Goal:
Could you copy every line of the listing below word for word, leaving out the pictures?

Dataset excerpts:
+---+
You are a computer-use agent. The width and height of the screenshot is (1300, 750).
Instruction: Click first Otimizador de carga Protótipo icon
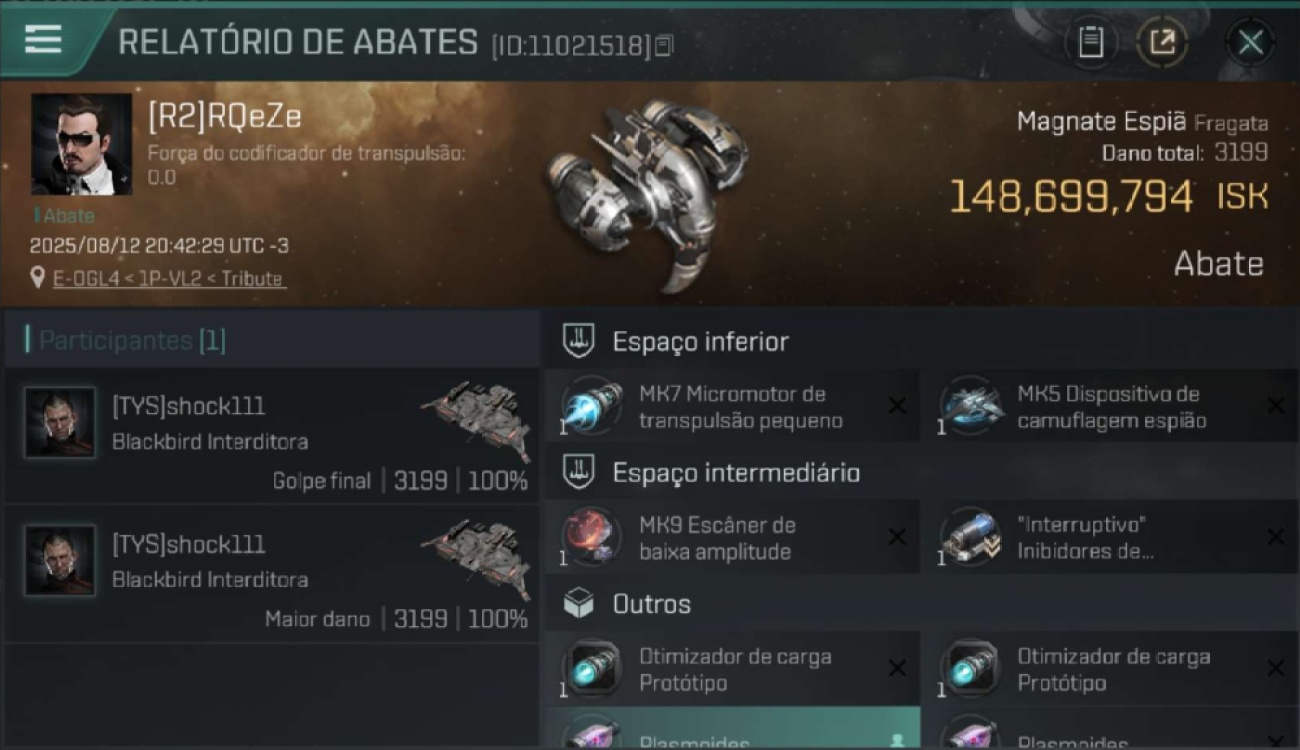click(x=591, y=669)
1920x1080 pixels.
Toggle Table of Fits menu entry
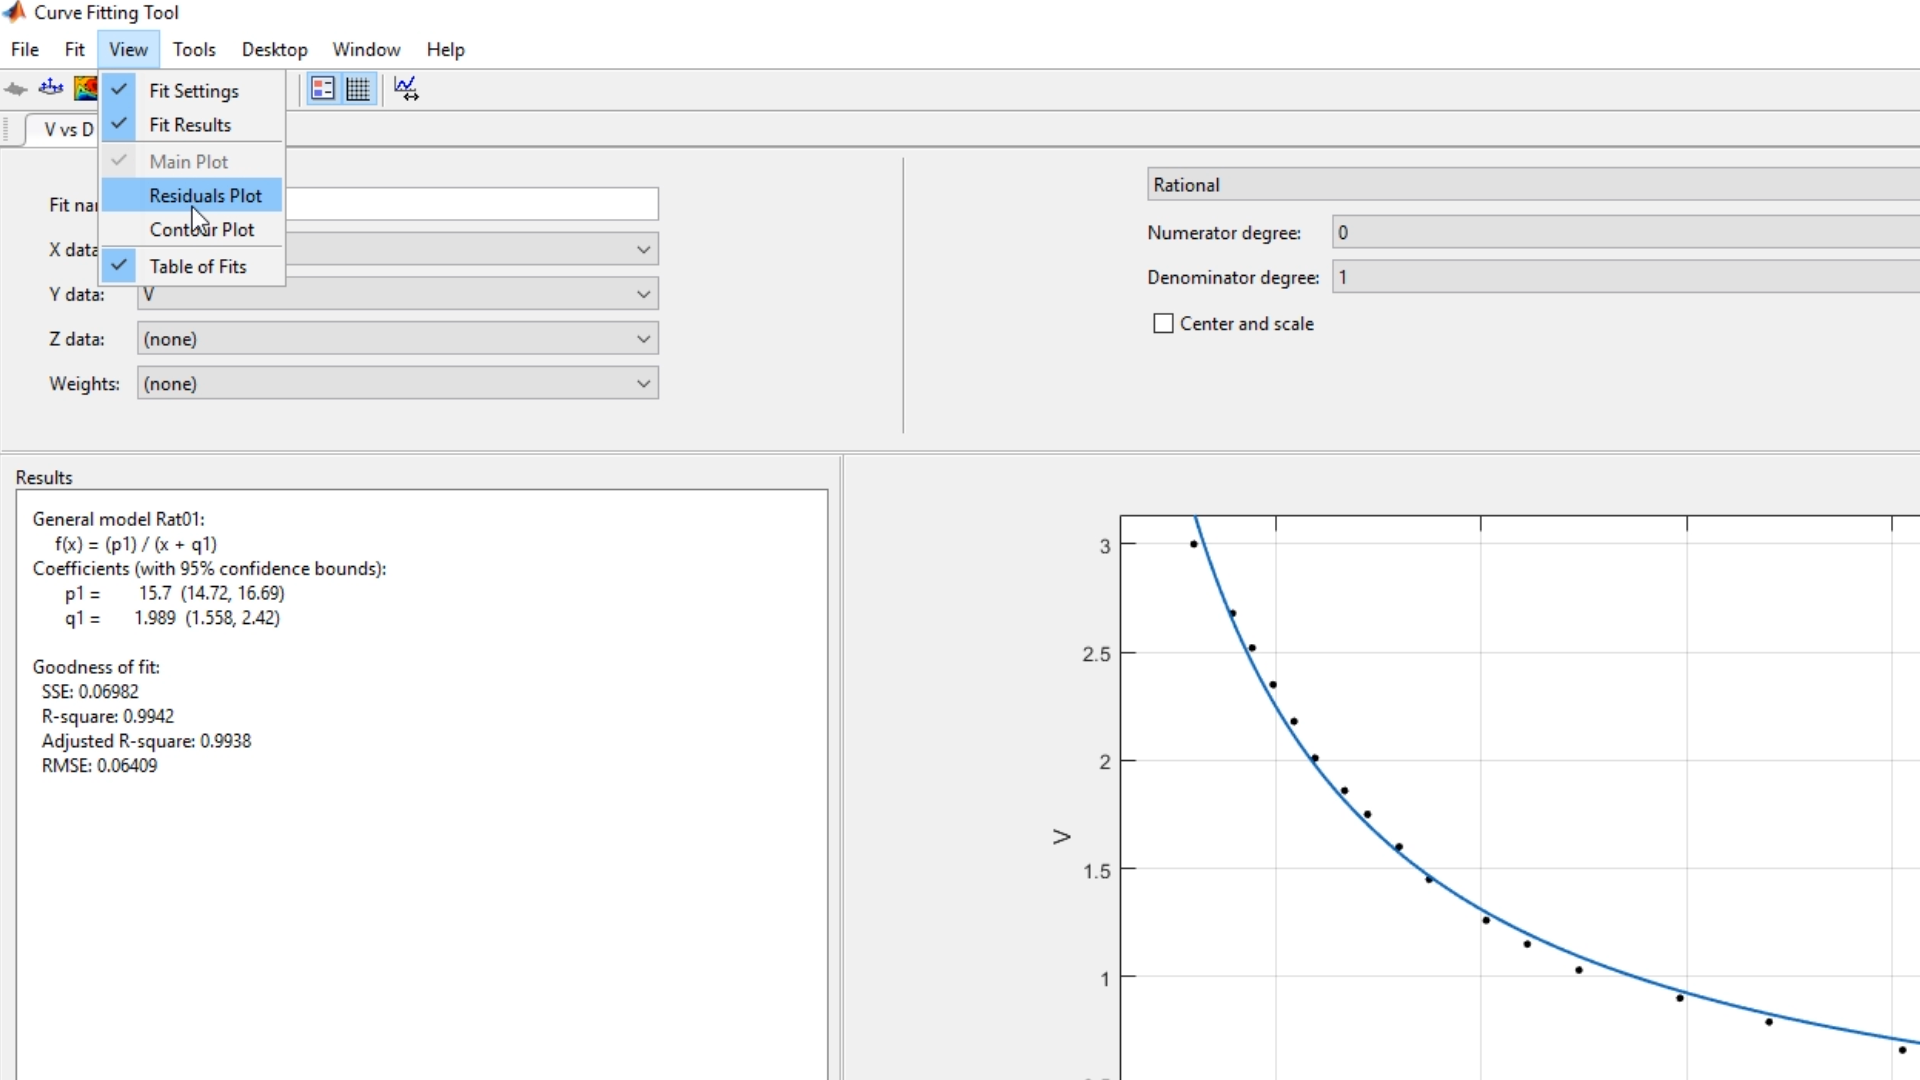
+---+
Answer to the exercise:
You are a computer-use agent. The width and height of the screenshot is (1300, 750).
Instruction: Click first Otimizador de carga Protótipo icon
click(x=591, y=669)
1920x1080 pixels.
Toggle Table of Fits menu entry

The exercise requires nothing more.